> [PASSAGE TO READ]:
------------------------------------
Brent Batten: Public sector union rhetoric bad for business

BRENT BATTEN

It’s hardly news that in the throes of the current economic downturn, the Naples News Media Group has eliminated jobs.

It has also reduced the pay of many still working,

At the same time it’s lowered some advertising rates and held others steady.

Those might be characterized as difficult but prudent steps to cope with the weak economy.

Unless you’re a leader of a public sector union.

Then such actions amount to making up a budget shortfall on the backs of the workers.

In announcing a lawsuit over changes to the state retirement system filed against Gov. Rick Scott and other top officials, Andy Ford, president of the Florida Education Association, said, “This pay cut was used by legislative leadership to make up a budget shortfall on the backs of teachers, law-enforcement officers, firefighters and other state workers.”
------------------------------------
> [Stored items]:
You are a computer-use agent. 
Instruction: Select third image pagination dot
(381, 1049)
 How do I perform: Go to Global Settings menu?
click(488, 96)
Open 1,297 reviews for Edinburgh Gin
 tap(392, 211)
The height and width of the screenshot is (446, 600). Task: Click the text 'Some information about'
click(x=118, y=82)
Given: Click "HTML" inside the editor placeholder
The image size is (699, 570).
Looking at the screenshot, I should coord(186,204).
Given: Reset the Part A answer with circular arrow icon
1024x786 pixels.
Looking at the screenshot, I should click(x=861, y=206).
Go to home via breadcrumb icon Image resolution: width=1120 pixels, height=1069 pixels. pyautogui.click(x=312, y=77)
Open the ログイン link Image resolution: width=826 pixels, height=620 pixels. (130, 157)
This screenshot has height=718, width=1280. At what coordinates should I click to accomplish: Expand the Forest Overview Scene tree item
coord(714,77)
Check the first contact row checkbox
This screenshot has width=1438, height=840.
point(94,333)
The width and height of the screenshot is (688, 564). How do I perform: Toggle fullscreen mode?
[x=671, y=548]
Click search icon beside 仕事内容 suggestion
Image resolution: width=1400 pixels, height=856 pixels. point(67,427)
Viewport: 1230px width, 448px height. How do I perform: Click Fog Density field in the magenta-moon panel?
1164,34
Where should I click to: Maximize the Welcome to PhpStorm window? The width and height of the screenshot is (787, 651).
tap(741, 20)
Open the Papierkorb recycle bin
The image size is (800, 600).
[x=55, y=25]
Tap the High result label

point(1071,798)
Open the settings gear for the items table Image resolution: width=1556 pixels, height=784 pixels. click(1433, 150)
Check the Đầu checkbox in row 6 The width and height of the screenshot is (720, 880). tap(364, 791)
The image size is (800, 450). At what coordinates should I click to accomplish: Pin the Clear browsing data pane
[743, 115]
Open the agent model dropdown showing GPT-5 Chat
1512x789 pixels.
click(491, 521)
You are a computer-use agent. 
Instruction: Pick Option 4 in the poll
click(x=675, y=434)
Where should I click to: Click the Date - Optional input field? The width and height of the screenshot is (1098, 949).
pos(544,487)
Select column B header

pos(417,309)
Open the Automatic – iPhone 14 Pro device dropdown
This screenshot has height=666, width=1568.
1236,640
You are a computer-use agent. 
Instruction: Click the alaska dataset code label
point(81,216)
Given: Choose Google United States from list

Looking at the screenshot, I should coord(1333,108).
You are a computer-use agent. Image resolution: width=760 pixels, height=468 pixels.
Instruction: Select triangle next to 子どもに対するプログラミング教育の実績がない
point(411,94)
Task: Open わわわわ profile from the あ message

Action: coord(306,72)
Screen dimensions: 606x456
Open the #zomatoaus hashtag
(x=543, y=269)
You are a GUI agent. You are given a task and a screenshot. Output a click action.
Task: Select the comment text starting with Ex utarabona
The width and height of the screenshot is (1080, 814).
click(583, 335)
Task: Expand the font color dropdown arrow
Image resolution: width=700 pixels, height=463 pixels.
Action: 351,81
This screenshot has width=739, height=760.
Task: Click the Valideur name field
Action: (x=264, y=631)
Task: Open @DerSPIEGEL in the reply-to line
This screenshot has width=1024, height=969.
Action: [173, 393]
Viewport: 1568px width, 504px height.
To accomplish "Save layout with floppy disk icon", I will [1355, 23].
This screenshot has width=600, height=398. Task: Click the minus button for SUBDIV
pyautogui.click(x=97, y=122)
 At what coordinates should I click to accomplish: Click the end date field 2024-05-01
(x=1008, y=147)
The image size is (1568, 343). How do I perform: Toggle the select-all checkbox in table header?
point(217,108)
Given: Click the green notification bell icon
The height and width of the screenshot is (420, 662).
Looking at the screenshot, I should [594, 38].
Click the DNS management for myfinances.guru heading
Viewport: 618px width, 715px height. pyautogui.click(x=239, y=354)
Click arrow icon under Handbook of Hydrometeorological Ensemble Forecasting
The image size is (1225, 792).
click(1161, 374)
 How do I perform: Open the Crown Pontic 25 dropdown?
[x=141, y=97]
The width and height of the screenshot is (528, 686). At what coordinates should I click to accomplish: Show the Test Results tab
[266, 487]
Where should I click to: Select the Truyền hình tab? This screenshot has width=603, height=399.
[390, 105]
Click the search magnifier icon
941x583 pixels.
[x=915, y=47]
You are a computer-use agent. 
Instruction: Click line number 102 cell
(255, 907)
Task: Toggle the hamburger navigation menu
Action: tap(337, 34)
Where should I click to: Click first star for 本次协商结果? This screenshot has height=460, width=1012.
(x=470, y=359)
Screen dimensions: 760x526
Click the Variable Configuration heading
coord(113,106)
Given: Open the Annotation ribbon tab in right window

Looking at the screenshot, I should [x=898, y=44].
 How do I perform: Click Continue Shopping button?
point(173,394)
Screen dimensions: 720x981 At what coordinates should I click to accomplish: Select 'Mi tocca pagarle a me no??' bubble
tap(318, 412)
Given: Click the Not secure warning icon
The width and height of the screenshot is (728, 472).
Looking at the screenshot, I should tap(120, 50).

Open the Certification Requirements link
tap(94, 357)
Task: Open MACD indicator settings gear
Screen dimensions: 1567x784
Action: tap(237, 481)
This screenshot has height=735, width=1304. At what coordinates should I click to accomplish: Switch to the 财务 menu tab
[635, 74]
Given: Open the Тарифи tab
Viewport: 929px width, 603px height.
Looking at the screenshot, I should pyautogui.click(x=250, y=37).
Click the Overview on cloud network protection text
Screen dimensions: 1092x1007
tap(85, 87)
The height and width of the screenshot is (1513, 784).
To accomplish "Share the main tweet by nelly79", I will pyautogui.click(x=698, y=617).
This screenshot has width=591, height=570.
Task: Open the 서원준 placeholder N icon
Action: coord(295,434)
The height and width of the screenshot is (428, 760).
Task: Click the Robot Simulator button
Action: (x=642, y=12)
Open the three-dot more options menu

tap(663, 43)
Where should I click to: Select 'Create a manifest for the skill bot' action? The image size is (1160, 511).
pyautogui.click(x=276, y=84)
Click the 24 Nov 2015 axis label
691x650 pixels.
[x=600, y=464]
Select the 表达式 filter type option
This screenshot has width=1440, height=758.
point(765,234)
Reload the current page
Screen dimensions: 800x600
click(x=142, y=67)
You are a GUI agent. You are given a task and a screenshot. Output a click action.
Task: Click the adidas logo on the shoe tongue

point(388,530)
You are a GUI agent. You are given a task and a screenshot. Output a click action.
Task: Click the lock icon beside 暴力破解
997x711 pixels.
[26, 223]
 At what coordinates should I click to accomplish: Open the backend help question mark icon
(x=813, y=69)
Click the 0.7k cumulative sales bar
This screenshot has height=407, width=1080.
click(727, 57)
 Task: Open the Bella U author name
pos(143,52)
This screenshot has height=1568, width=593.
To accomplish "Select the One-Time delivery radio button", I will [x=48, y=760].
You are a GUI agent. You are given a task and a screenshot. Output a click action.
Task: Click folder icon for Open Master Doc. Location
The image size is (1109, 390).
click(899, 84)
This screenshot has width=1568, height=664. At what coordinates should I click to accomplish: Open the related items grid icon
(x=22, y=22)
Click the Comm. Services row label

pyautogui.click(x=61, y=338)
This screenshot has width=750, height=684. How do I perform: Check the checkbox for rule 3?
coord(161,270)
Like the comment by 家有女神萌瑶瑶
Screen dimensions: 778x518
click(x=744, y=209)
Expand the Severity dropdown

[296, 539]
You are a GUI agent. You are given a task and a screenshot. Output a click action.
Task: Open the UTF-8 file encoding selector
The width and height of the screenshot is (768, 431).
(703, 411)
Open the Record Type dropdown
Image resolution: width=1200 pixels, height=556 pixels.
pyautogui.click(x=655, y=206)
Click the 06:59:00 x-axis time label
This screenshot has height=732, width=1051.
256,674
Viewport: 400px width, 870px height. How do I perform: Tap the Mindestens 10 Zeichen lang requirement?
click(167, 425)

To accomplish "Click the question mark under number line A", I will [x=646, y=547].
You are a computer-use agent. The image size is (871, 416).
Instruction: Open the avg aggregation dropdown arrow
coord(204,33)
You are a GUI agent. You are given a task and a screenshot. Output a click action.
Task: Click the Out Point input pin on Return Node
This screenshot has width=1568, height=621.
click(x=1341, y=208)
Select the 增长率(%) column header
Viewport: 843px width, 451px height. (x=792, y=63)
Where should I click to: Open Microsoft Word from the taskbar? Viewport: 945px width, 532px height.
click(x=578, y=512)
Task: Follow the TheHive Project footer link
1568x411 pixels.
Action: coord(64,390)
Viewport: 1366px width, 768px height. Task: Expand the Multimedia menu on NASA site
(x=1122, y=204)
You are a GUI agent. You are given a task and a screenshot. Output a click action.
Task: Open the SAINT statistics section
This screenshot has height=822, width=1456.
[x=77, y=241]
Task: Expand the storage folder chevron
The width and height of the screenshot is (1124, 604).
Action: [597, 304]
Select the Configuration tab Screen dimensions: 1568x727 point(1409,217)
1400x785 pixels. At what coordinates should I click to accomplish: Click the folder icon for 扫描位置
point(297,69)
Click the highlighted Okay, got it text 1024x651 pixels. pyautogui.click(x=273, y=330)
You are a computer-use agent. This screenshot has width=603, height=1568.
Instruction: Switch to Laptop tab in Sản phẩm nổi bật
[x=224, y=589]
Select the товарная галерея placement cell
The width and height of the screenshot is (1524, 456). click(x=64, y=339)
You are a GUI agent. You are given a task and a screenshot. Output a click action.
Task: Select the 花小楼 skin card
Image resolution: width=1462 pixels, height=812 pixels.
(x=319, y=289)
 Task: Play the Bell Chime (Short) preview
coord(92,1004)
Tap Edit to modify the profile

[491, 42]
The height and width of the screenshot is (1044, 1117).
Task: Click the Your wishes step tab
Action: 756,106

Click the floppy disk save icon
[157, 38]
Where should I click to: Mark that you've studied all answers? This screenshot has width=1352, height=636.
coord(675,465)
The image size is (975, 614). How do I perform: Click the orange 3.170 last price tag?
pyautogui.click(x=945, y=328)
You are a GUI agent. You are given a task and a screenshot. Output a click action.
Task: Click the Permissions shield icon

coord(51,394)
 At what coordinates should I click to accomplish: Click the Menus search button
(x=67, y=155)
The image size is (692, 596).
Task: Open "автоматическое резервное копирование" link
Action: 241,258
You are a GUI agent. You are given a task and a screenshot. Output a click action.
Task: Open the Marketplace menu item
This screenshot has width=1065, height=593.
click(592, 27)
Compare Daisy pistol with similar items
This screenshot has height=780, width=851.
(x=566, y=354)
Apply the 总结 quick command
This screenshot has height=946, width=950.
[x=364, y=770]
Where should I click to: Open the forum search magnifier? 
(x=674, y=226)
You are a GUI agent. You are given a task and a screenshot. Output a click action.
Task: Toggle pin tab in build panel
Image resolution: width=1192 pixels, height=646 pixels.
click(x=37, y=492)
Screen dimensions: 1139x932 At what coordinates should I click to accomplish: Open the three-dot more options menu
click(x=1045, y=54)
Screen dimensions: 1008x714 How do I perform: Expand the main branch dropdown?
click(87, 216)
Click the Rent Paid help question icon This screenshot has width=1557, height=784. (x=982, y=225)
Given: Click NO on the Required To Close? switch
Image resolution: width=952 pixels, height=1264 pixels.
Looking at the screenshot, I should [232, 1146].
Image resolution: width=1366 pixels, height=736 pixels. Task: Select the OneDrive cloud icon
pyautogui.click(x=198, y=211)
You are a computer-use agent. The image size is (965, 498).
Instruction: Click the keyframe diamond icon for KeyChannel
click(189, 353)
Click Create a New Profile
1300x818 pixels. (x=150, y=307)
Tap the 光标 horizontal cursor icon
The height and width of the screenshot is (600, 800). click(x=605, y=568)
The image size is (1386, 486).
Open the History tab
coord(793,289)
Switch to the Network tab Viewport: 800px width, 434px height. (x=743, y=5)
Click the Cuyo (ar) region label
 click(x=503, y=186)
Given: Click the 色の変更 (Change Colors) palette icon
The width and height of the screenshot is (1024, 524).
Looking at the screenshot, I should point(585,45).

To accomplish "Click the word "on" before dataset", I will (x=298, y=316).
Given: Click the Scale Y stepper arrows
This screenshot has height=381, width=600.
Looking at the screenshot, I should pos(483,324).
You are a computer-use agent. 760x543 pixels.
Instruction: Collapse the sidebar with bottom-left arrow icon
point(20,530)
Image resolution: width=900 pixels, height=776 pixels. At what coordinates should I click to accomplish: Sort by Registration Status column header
------------------------------------
> [TASK ITEM A]:
Answer these questions from the column on public sector union rhetoric:
(i) What has the Naples News Media Group done with its advertising rates?
(ii) What position does Andy Ford hold?
(iii) Against whom was the lawsuit over changes to the state retirement system filed?
> [TASK ITEM B]: List every group of workers named in Andy Ford's quoted statement in the column on public sector union rhetoric.
> [TASK ITEM C]: Output the part of the column on public sector union rhetoric starting with "Brent Batten: Public" and going on through "public sector union.".
The listing has no connection to the column on public sector union rhetoric.

> [RESPONSE A]:
(i) It has lowered some advertising rates and held others steady.
(ii) He is president of the Florida Education Association.
(iii) It was filed against Gov. Rick Scott and other top officials.

> [RESPONSE B]:
teachers
law-enforcement officers
firefighters
other state workers

> [RESPONSE C]:
Brent Batten: Public sector union rhetoric bad for business

BRENT BATTEN

It’s hardly news that in the throes of the current economic downturn, the Naples News Media Group has eliminated jobs.

It has also reduced the pay of many still working,

At the same time it’s lowered some advertising rates and held others steady.

Those might be characterized as difficult but prudent steps to cope with the weak economy.

Unless you’re a leader of a public sector union.